### REQUIRED ACTION:
Pictures stay out of the copy, which must hold exactly the lines from the one containing "The height and" through the end of the material below.

───── DATA UNDER STUDY ─────

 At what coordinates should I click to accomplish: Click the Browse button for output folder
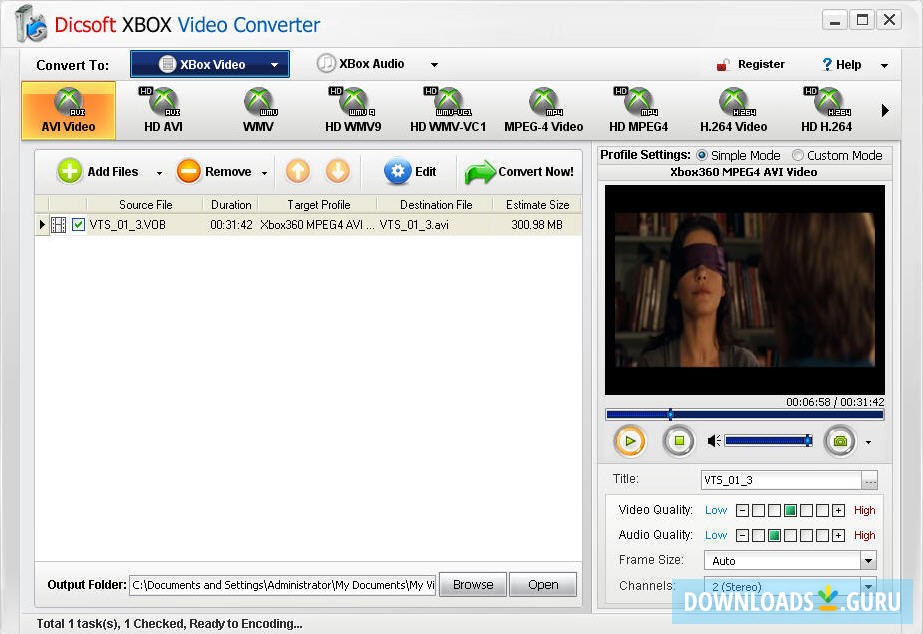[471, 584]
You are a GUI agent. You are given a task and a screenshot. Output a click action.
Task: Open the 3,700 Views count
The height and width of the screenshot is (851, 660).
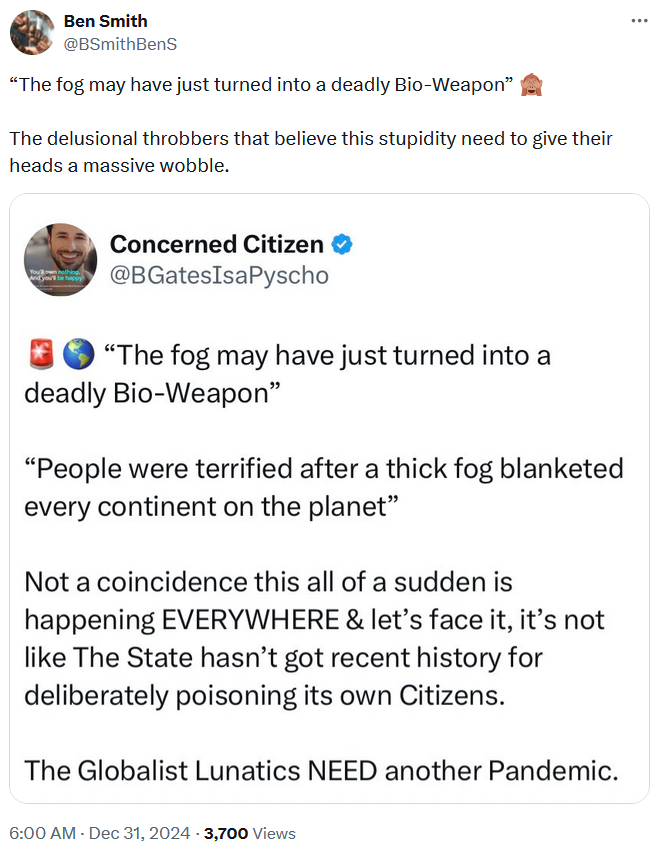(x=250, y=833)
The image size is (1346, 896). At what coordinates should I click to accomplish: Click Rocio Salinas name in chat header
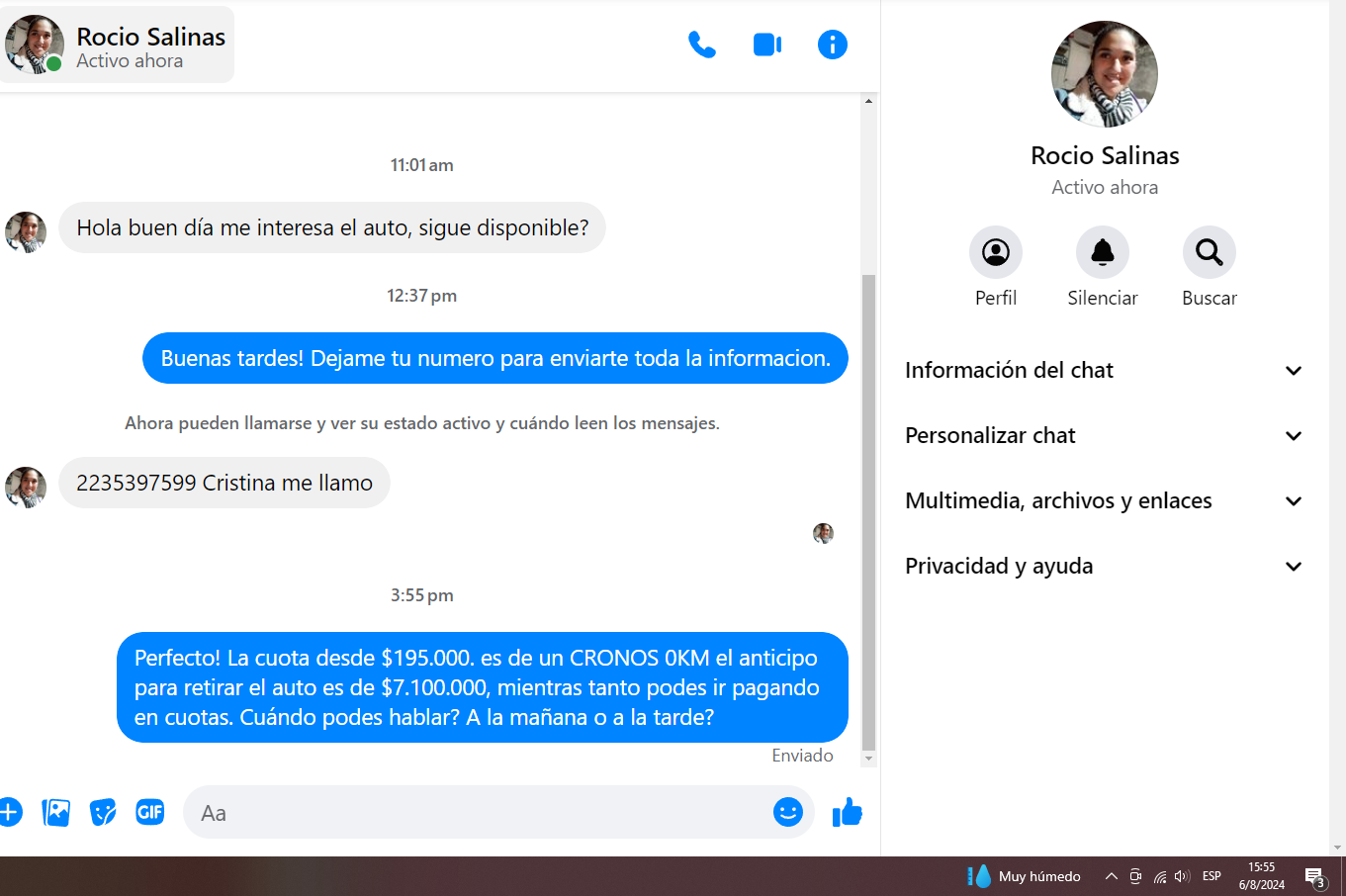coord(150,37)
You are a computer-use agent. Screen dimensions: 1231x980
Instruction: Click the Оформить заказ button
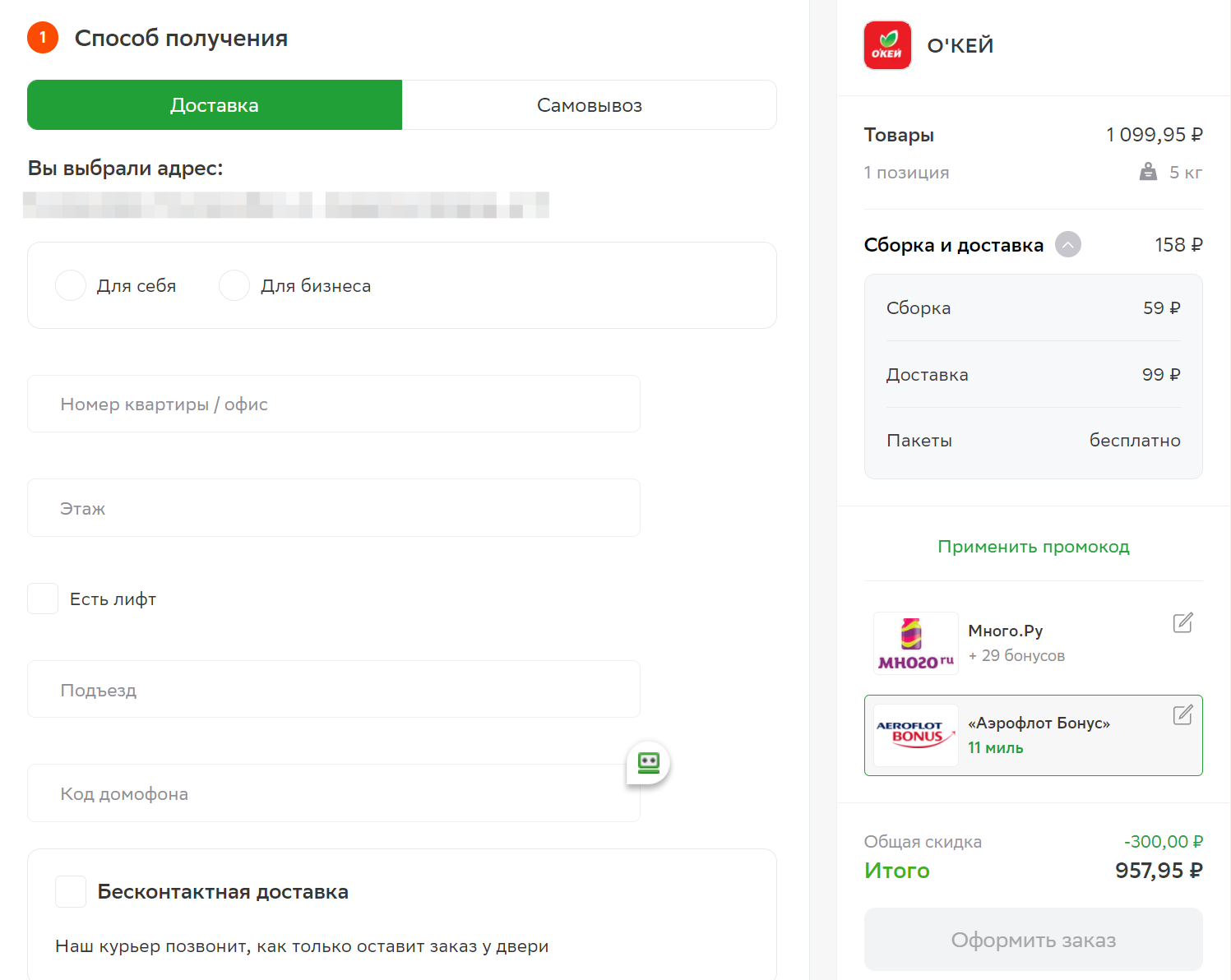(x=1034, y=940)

─────

### EXERCISE ANSWER:
The height and width of the screenshot is (851, 660).
(x=250, y=833)
The image size is (1346, 896). At what coordinates should I click to accomplish: Click Rocio Salinas name in chat header
coord(150,37)
You are a computer-use agent. Screen dimensions: 1231x980
Instruction: Click the Оформить заказ button
(x=1034, y=940)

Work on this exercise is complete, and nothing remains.